I'm not sure that is the best argument given that the more socialized countries in Europe ARE actually producing a lot of scientific breakthroughs. Read enough Phyorg and New Scientist articles and you'll see that it's more Europe (fairly socialized overall) and China producing the notable scientific breakthroughs lately. The US still has its share but not nearly as you would advertise that our capitalist system would generate.
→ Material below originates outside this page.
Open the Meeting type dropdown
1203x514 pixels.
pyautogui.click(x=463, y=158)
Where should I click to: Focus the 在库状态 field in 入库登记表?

The U.S. has a social/cultural peculiarity. In this country we do not esteem theoretical people nearly as much as we should. What did Edison say? Genius is one percent inspiration and and ninety nine percent perspiration. The U.S. inherited the cream of Europe's intellectual elite courtesy of Adolph Hitler and it created a generation and a half of brilliant graduate students. But the light is fading, primarily for cultural reasons. The U.S. is not pro-theory at a significant level. We tend to look to short term goals rather than the long term big picture. So it does not surprise me that the U.S. is fading. It has little to do with capitalism per se and a lot to do with the American character. If you read -Democracy in America- by De Toqueville you can see a lot of this shining through even 170 years ago.

ruveyn


But capitalism's focus is essentially to victimize and bilk everyone else for as much as possible. It's not exactly a system conducive to anything BUT the study and implementation of ways to make money NOW rather than innovate and generating a long burn income.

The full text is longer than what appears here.